- [EXERCISE INPUT]
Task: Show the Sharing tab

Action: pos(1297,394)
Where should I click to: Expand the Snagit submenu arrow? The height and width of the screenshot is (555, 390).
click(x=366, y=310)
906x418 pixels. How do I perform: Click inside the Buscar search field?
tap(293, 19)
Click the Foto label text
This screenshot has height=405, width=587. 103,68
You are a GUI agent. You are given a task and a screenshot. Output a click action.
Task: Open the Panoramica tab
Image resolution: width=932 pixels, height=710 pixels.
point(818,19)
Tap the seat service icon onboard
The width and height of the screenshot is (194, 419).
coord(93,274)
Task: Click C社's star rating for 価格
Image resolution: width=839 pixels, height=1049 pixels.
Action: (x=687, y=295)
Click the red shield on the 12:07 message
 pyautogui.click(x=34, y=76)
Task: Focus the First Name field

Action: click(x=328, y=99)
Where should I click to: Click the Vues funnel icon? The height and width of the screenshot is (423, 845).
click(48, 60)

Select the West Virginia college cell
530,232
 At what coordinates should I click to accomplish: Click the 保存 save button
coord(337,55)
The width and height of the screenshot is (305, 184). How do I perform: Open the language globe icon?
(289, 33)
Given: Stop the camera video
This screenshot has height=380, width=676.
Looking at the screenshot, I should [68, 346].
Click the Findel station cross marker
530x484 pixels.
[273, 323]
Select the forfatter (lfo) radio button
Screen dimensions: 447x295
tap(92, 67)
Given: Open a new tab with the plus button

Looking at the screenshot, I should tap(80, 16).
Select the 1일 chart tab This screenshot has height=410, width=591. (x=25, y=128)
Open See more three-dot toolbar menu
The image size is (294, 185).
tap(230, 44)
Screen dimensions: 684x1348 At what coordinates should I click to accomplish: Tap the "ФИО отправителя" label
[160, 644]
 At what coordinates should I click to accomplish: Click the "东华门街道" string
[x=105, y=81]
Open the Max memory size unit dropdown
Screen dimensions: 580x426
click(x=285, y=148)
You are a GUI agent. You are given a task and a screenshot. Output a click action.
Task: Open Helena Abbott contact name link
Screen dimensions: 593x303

- [WORK INSTRUCTIONS]
Both end lines included, restate word for word the lines above from the line with "Where should I click to: Click" to the line with "Given: Stop the camera video", and nothing else.

- [SOLUTION TO THIS EXERCISE]
Where should I click to: Click the Vues funnel icon? The height and width of the screenshot is (423, 845).
click(48, 60)

Select the West Virginia college cell
530,232
 At what coordinates should I click to accomplish: Click the 保存 save button
coord(337,55)
The width and height of the screenshot is (305, 184). How do I perform: Open the language globe icon?
(289, 33)
Given: Stop the camera video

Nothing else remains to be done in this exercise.